However, when, in the same Act, Parliament uses the word “measures” sometimes with the article “les” [in the French text], sometimes with the qualifiers “possible”, “appropriate” or “necessary”, sometimes with the adjective “all”, one cannot ignore the fact that in subsection 41(2) Parliament was content to speak of “positive measures” to be taken by federal institutions, with the indefinite article “des” and the qualifier “positives” [in the French text], without providing further clarification or restrictions. Parliament does not say “necessary measures”; it does not say “appropriate measures”; it does not say “all possible measures.” Clearly, the text of the Act reveals that the expression “positive measures” does not mean the same thing as these other types of measures. It clearly does not have the same attributes of comprehensiveness, necessity, precision or sufficiency found elsewhere in the OLA.
You can see from this the degree to which the judge went through a word-by-word analysis of the articles and verb tenses that were used. It is nothing if not meticulous, and it came as a bit of a shock to both the Office of the Commissioner of Official Languages and the other intervenors.
I will not go through all of Judge Gascon's extremely detailed arguments, except to note that in paragraph 216 he states flatly, “In short, section 41 does not impose specific and particular duties on federal institutions.” In his conclusion, in paragraph 293, he states that the “scope of the duty contained in section 41 is hamstrung by the absence of regulations” and ”the remedies sought by the FFCB and the Commissioner are not supported in the current Act, as drafted, structured and implemented.”
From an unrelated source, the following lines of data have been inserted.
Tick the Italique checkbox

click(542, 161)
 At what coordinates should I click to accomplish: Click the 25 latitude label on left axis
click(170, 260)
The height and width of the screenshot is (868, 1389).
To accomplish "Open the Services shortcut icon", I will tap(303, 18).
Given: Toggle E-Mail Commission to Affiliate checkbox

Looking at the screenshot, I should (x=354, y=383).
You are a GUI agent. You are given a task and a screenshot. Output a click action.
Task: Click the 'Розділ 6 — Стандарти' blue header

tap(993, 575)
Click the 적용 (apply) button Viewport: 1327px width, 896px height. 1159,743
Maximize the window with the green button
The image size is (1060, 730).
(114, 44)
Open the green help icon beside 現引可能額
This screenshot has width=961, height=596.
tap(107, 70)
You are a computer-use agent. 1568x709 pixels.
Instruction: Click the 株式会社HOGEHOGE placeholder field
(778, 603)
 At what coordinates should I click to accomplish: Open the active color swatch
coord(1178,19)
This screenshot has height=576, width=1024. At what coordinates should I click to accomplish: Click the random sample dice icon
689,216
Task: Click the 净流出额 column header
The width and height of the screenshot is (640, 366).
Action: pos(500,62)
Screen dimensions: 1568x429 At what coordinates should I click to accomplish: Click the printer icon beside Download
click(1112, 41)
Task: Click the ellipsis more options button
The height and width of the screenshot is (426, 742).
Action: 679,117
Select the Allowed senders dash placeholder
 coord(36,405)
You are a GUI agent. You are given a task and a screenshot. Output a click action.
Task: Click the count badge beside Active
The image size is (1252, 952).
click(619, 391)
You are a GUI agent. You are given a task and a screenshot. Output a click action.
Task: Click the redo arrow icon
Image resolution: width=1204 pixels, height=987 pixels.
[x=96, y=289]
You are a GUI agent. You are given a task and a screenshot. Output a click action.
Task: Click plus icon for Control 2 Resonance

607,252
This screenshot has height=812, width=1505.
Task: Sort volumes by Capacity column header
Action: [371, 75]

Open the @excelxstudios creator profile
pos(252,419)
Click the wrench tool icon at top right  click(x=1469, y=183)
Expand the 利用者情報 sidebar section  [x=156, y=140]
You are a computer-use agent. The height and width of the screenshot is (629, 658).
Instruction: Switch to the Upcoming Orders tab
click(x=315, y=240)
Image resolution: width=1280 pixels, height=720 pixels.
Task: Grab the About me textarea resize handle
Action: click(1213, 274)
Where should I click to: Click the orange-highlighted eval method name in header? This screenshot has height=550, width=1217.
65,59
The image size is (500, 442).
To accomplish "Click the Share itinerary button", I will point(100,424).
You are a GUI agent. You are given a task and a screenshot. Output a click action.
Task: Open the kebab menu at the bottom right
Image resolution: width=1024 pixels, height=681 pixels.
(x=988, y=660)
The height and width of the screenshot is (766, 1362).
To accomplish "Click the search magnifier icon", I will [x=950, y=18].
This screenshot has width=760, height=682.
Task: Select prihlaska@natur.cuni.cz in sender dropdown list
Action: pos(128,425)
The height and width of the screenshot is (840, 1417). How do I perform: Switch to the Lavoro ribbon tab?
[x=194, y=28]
As I say, the decision is being appealed at the Federal Court of Appeal by the commissioner. However, as legislators you are under no obligation to wait for the outcome of the appeal process. The courts interpret the intention of the legislator as expressed in legislation, and it is for you to make your intention clear.
Judge Gascon has challenged me, my predecessors and successors, and you, as legislators, arguing that our hopes and expectations for part VII were more a matter of wishful thinking than binding obligations.
While I hope that the appeal courts disagree, agree with Mr. Théberge, and overturn the Federal Court's decision, you are in a position to respond by ensuring that in modernizing the act you make your intentions as legislators clear and erase any incoherence or ambiguity, so that the obligations to take positive measures are binding and clear.
I'll limit my remarks to those and will not repeat the points that I made before the committee in the other place. However, I am happy to answer any questions you may have.